1
votes

I have the code to extract/convert text from scanned pdf files/normal pdf files by using Tesseract OCR. But I want to make my code to convert a pdf folder rather than a single pdf file, then the extract text files will be store in a folder that I want.

See my code below:

filePath = '/Users/CodingStark/scanned/scanned-file.pdf'
pages = convert_from_path(filePath, 500)


image_counter = 1
  
# Iterate through all the pages stored above 
for page in pages: 
  
    filename = "page_"+str(image_counter)+".jpg"
          
    page.save(filename, 'JPEG') 
  
    image_counter = image_counter + 1
    

filelimit = image_counter-1
  
# Creating a text file to write the output 
outfile = "scanned-file.txt"
  

f = open(outfile, "a") 
  
# Iterate from 1 to total number of pages 
for i in range(1, filelimit + 1): 

    filename = "page_"+str(i)+".jpg"
          
    # Recognize the text as string in image using pytesserct 
    text = str(((pytesseract.image_to_string(Image.open(filename))))) 

    text = text.replace('-\n', '')     
  

    f.write(text) 
#Close the file after writing all the text. 
f.close() 

I want to automate my code so it will convert all my pdf files in the scanned folder and those extract text files will be in a folder that I want.
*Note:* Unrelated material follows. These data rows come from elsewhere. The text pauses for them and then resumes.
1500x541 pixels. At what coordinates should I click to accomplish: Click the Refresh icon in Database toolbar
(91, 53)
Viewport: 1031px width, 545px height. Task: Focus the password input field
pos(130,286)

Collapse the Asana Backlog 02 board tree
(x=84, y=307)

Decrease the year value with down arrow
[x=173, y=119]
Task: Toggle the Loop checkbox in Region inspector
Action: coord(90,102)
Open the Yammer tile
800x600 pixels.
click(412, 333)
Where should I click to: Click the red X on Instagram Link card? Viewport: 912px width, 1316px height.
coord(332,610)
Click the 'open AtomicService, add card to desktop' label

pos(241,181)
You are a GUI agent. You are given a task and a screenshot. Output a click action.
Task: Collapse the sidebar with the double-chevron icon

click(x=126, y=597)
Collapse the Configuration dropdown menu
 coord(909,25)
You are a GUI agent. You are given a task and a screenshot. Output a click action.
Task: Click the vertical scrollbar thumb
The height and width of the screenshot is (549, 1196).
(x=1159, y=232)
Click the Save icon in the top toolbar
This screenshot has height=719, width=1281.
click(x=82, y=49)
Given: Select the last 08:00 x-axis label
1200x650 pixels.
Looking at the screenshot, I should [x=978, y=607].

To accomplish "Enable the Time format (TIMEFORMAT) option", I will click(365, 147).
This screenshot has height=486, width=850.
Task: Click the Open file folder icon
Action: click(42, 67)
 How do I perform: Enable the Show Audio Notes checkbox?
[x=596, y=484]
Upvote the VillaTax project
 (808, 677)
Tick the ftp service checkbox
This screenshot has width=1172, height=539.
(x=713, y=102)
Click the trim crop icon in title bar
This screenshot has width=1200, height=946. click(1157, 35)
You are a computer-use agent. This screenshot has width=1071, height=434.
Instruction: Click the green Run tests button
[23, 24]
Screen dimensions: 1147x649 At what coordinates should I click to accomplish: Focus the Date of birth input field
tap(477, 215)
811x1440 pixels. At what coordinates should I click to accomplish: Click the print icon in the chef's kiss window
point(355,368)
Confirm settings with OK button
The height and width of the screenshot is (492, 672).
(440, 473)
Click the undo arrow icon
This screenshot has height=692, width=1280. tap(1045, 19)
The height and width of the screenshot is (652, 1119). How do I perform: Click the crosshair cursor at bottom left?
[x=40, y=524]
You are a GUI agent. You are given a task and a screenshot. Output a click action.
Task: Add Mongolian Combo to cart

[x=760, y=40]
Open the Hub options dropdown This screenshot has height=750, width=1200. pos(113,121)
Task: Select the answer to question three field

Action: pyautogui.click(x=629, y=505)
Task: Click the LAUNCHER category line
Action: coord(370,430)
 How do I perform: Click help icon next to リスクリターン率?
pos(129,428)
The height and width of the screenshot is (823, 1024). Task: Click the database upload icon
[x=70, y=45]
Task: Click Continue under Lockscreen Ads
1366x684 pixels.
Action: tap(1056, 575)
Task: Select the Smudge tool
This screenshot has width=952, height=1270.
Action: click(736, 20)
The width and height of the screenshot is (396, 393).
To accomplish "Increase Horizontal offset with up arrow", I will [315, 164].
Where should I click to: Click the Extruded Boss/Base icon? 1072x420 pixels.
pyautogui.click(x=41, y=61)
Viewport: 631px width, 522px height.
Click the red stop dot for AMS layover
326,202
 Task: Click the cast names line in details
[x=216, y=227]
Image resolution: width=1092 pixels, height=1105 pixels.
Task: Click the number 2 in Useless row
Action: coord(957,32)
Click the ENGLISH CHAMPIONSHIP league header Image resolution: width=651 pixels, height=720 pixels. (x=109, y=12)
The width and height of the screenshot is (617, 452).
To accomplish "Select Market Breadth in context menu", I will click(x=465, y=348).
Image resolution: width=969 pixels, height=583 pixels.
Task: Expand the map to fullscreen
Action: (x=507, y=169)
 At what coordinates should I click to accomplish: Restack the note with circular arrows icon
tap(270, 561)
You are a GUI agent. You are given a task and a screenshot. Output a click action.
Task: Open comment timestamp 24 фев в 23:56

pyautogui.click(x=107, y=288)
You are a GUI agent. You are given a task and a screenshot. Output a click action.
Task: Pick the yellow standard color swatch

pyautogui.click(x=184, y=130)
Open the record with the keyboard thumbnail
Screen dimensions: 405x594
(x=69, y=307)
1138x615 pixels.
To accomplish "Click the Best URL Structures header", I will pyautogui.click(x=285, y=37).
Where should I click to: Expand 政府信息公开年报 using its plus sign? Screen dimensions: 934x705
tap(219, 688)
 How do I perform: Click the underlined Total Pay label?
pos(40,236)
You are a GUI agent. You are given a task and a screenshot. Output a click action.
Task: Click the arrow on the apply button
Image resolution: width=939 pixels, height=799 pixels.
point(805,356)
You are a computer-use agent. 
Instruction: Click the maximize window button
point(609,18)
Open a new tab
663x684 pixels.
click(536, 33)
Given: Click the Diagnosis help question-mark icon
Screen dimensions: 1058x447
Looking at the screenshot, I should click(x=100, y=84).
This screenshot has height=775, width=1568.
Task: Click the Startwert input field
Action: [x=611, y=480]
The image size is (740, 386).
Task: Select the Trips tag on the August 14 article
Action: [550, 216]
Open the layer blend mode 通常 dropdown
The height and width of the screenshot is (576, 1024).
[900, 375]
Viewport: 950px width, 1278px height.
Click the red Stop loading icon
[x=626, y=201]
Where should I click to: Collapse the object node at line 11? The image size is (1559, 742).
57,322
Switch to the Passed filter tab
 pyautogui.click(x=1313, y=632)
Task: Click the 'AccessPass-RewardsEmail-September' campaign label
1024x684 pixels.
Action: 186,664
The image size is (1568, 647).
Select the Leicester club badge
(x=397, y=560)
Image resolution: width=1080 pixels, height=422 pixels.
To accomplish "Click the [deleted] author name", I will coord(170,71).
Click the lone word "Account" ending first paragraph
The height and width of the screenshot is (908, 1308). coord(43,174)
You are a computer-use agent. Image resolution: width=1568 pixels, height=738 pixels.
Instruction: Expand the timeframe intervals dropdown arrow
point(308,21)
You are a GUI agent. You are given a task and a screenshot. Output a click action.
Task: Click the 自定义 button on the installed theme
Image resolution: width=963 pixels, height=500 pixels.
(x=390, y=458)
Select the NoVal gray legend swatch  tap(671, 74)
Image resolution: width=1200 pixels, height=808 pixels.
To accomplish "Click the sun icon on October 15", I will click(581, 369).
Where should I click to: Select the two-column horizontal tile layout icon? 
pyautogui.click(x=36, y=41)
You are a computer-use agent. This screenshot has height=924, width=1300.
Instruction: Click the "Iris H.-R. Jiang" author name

Also, are there any ways to delete all the jpg files after the code? Since it takes a lot of memory spaces. Thank you so much!!

1
you need to write a shell script in bash or similar to do this. Or you need to write a program in Python or Go. I had used Go to do this with Tesseract OCR in a project. JPGs doesn't take 'memory spaces', they consumes storage space. You can remove then when the task finish.gorlok
@gorlok Thanks, I will give it a try!CodingStark

1 Answers

2
votes

here is the loop to read from a path,

import glob,os
import os, subprocess

pdf_dir = "dir"
os.chdir(pdf_dir)
for pdf_file in glob.glob(os.path.join(pdf_dir, "*.PDF")):
      //// put here what you want to do for each pdf file